Open cypher-evaluation.chain.ts

Prompt Template

In the initCypherEvaluationChain() function, use the PromptTemplate.fromTemplate() method to create a new prompt template with the following prompt.

Prompt
You are an expert Neo4j Developer evaluating a Cypher statement written by an AI.

Check that the cypher statement provided below against the database schema to check that
the statement will answer the user's question.
Fix any errors where possible.

The query must:
* Only use the nodes, relationships and properties mentioned in the schema.
* Assign a variable to nodes or relationships when intending to access their properties.
* Use `IS NOT NULL` to check for property existence.
* Use the `elementId()` function to return the unique identifier for a node or relationship as `_id`.
* For movies, use the tmdbId property to return a source URL.
  For example: `'https://www.themoviedb.org/movie/'+ m.tmdbId AS source`.
* For movie titles that begin with "The", move "the" to the end.
  For example "The 39 Steps" becomes "39 Steps, The" or "the matrix" becomes "Matrix, The".
* For the role a person played in a movie, use the role property on the ACTED_IN relationship.
* Limit the maximum number of results to 10.
* Respond with only a Cypher statement.  No preamble.

Respond with a JSON object with "cypher" and "errors" keys.
  * "cypher" - the corrected cypher statement
  * "corrected" - a boolean
  * "errors" - A list of uncorrectable errors.  For example, if a label,
      relationship type or property does not exist in the schema.
      Provide a hint to the correct element where possible.

Fixable Example #1:
* cypher:
    MATCH (a:Actor {{name: 'Emil Eifrem'}})-[:ACTED_IN]->(m:Movie)
    RETURN a.name AS Actor, m.title AS Movie, m.tmdbId AS source,
    elementId(m) AS _id, m.released AS ReleaseDate, r.role AS Role LIMIT 10
* errors: ["Variable `r` not defined (line 1, column 172 (offset: 171))"]
* response:
    MATCH (a:Actor {{name: 'Emil Eifrem'}})-[r:ACTED_IN]->(m:Movie)
    RETURN a.name AS Actor, m.title AS Movie, m.tmdbId AS source,
    elementId(m) AS _id, m.released AS ReleaseDate, r.role AS Role LIMIT 10


Schema:
{schema}

Question:
{question}

Cypher Statement:
{cypher}

{errors}

Output Instructions

This prompt instructs the LLM to output a JSON object containing keys for cypher and errors.

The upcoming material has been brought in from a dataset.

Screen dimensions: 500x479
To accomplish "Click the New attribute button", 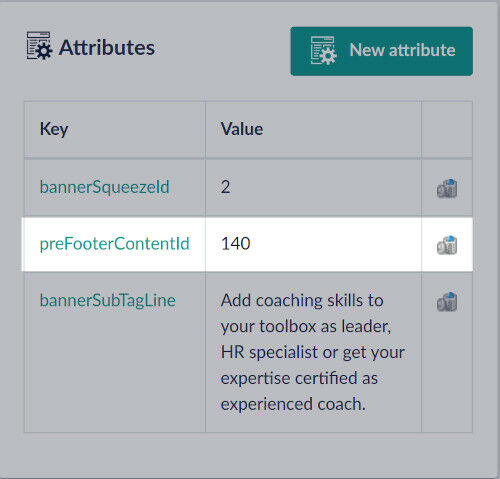I will (x=381, y=51).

This differs from the chains you have built before because they all return a string. To parse the output as a string, you will use the JsonOutputParser class to interpret the response and coerce it into an object.

Your code should resemble the following:

typescript
Prompt Template
// Prompt template
const prompt = PromptTemplate.fromTemplate(`
  You are an expert Neo4j Developer evaluating a Cypher statement written by an AI.

  Check that the cypher statement provided below against the database schema to check that
  the statement will answer the user's question.
  Fix any errors where possible.

  The query must:
  * Only use the nodes, relationships and properties mentioned in the schema.
  * Assign a variable to nodes or relationships when intending to access their properties.
  * Use \`IS NOT NULL\` to check for property existence.
  * Use the \`elementId()\` function to return the unique identifier for a node or relationship as \`_id\`.
  * For movies, use the tmdbId property to return a source URL.
    For example: \`'https://www.themoviedb.org/movie/'+ m.tmdbId AS source\`.
  * For movie titles that begin with "The", move "the" to the end.
    For example "The 39 Steps" becomes "39 Steps, The" or "the matrix" becomes "Matrix, The".
  * For the role a person played in a movie, use the role property on the ACTED_IN relationship.
  * Limit the maximum number of results to 10.
  * Respond with only a Cypher statement.  No preamble.

  Respond with a JSON object with "cypher" and "errors" keys.
    * "cypher" - the corrected cypher statement
    * "corrected" - a boolean
    * "errors" - A list of uncorrectable errors.  For example, if a label,
        relationship type or property does not exist in the schema.
        Provide a hint to the correct element where possible.

  Fixable Example #1:
  * cypher:
      MATCH (a:Actor {{name: 'Emil Eifrem'}})-[:ACTED_IN]->(m:Movie)
      RETURN a.name AS Actor, m.title AS Movie, m.tmdbId AS source,
      elementId(m) AS _id, m.released AS ReleaseDate, r.role AS Role LIMIT 10
  * errors: ["Variable \`r\` not defined (line 1, column 172 (offset: 171))"]
  * response:
      MATCH (a:Actor {{\name: 'Emil Eifrem'}})-[r:ACTED_IN]->(m:Movie)
      RETURN a.name AS Actor, m.title AS Movie, m.tmdbId AS source,
      elementId(m) AS _id, m.released AS ReleaseDate, r.role AS Role LIMIT 10


  Schema:
  {schema}

  Question:
  {question}

  Cypher Statement:
  {cypher}

  {errors}
`);

Braces in prompts

Use double braces ({{ and }}) to escape braces that are not text placeholders.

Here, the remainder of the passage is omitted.